You'll be hard pressed to find that kind of percentage on either Audi.

That being said, the Audis are more quality cars.. but I'd advise you to check out the Golf R before making a decision. They're much improved over the MK6.

My opinion: If I could afford the TTS, I'd get the TTS. The only reason I didn't order one instead of my S5 was because a manual transmission is a necessity for me.


----------



## e46jb (Jun 25, 2011)

Can_quattro said:


> It's a very personal thing, it all depends on your priorities, needs, and criteria in choosing a new car.
> For me I am not even considering the A3/S3 as I do not want a sedan.
> I would not consider a Golf as I would not own a VW (personal choice), and I find the Golf rather ugly and has a cheap interior.
> 
> ...



Thank you for the details. It looks as if I should consider a test drive. But where I am located, there is a pre-owned 2015 TTS and a few S3's...not a Golf R yet

I am not worried about the additional cost, but if I can get equal or better performance and save a few $$$'s why would I not at least give that some consideration.


PS - I have had many BMW's. How does the Audi compare for driving performance and feel? Everyone seems to say the BMW handles better and has more personality, is that really true on a daily driver? I am not one to drive the car to 8/10's, just want something fun around town.


----------



## Optical TDI (Dec 18, 2001)

I test drove an S3 and a 2015 Mk2 TTS back to back. I know you are looking at MQB, but even the Mk2 TTS is much for fun IMO. The S3 was not exciting enough for what I was looking for. Too refined. So I ended up with a 2013 TTS. No regrets, love it. So maybe the MQB TTS will be better. Hopefully it's not too refined. 


Sent from my iPhone using Tapatalk


----------



## Fined (Sep 3, 2013)

Not a direct apples to apples comparison.. 

After having owned a TTS and a MK6 GTI... the driving dynamics are completely different.

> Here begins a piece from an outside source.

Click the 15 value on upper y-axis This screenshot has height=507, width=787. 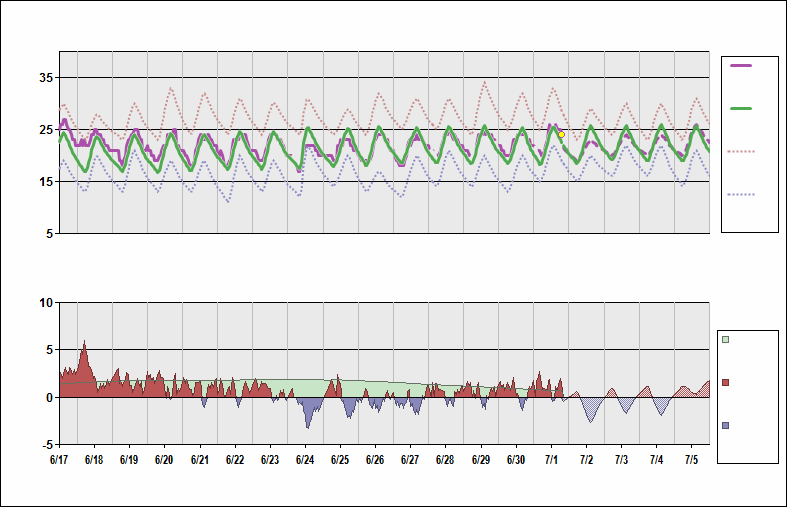[46, 182]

Discounting any difference in acceleration or even drive configuration. A golf.. no matter how much power it makes, or whether it has AWD of FWD... is still a golf. They are amazing value for the utility. But a hot hatch is not a sports car (or even a sports coupe, in this case). Neither the S3 for that matter. 


Deciding what kind of car you want _*first*_ can make the whole thing a lot easier. Acceleration/HP/Top speed != driving dynamics. Considering the price is a confusion as well. If you want a sports car, or are placing driving dynamics at the top of the heap of priority.. then the cost is irrelevant. Because at nearly any price you can find something with outstanding driving dynamics. Changing it to an AWD platform would not have helped the fun factor, because giving it more power, more grip, and two more drive wheels... will _not_ change the cars original purpose of being a somewhat economical hatchback. same for S3. 

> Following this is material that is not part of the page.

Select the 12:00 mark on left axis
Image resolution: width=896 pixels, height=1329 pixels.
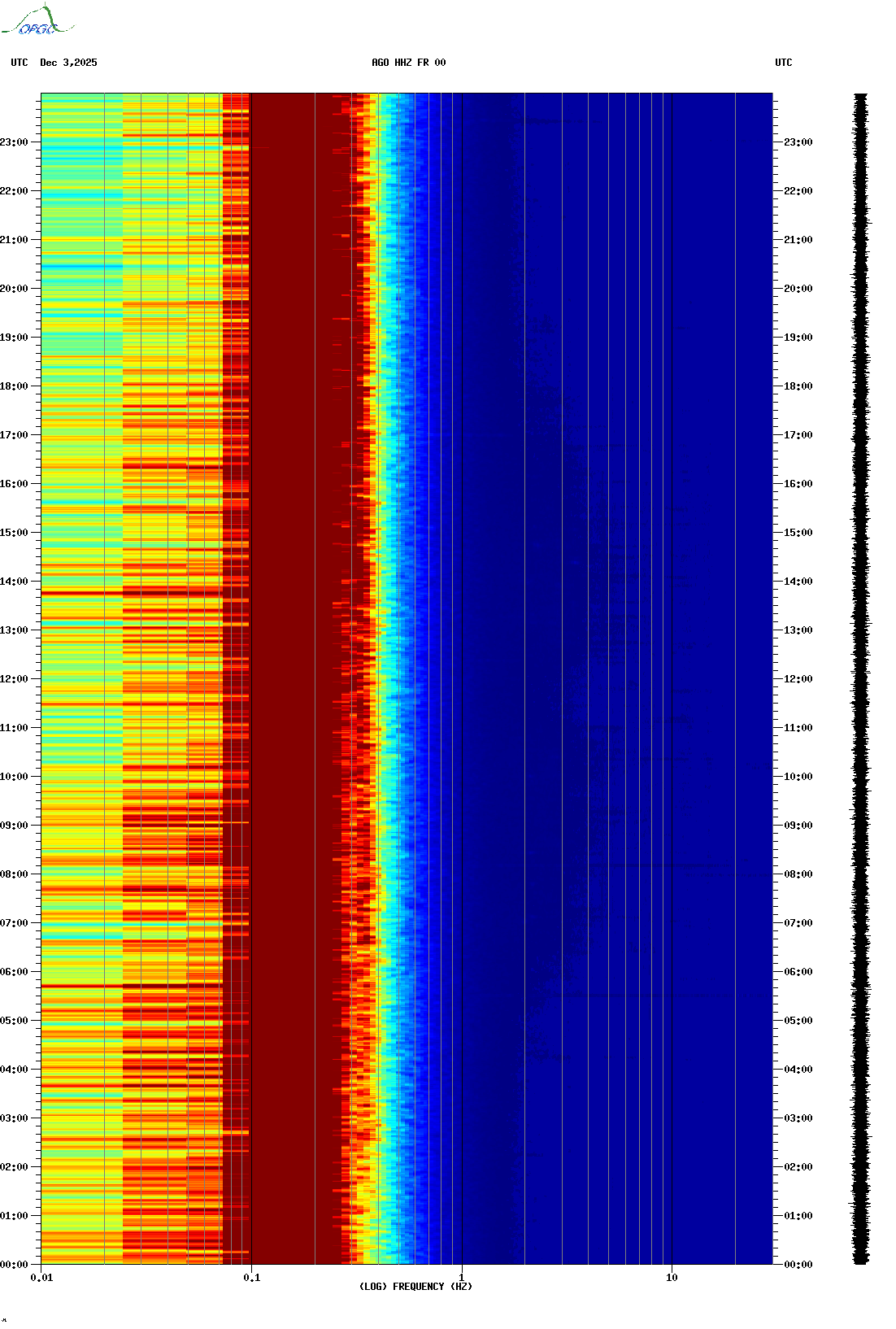coord(14,679)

The cars were just not designed to do the same thing. Back to the initial question of "worth it" well.. that is entirely subjective. Just depends on how high a degree of importance you place on driving dynamics. If you just want an AWD car that is kinda sporty and kinda fun and can be modded potentially.. then one of the more compromised cars (R/S3) will do. If you choose to place a higher importance on driving dynamics then there really is no question of the two cars _which are not sports cars_. 

To me it would be worth it, assuming I had the cash. Taking nothing away from S3 or Golf R. I want a sports car. Not a hot hatch/sedan.



e46jb said:


> Everyone seems to say the BMW handles better and has more personality, is that really true on a daily driver?

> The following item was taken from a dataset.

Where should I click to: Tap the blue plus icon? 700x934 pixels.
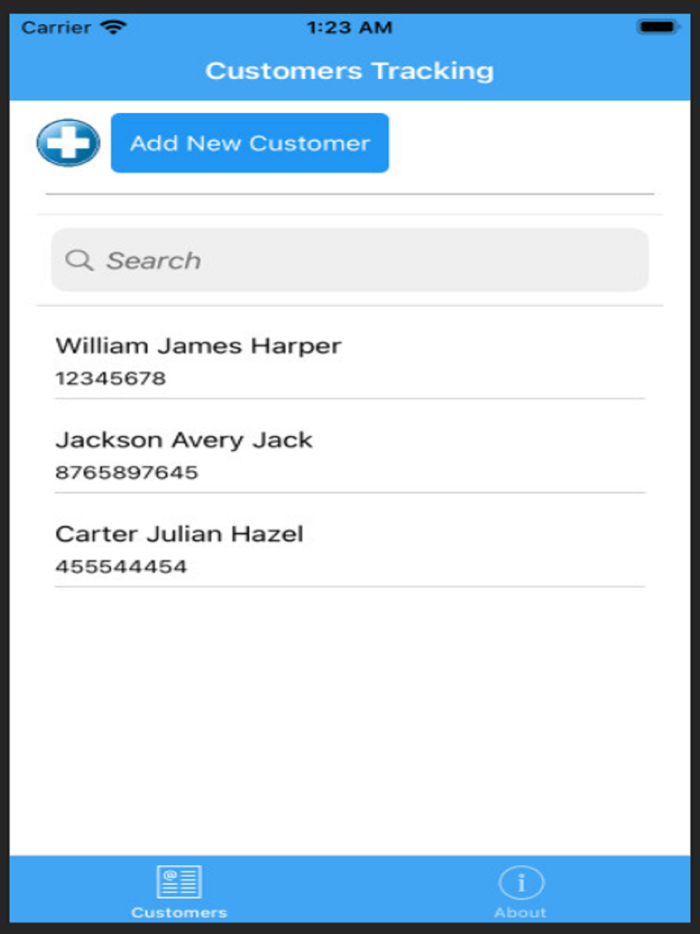tap(66, 142)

By everyone.. I suppose you mean people who own BMW cars currently or have owned them in the past?  I have never owned a BMW. But I would have likely gotten a 1M if the prices were not still way over MSRP. I did drive a 335i (when I was in the market for a sports coupe before settling on my previous TTS)... I did not like the 335i at all. It felt stiff and heavy. I nixed the 335i off the list and decided on TTS based on driving a base model 3.2 TT. It was that much better. I wanted something that felt more light and playful. The 335i definitely let me know without a doubt that I was driving a car that also had a sedan version. I have driven several other BMW and didnt like the feel. But that is just subjective input.


----------



## JohnLZ7W (Nov 23, 2003)

If the magazine reviews are anything to go by the GolfR is the better driver's car. The TTS reviews state it's better than the mk2 in terms of feel and engagement but that it doesn't quite capture the same feel as the mk7 GolfR which apparently punches way above it's weight and is significantly better than the mk6.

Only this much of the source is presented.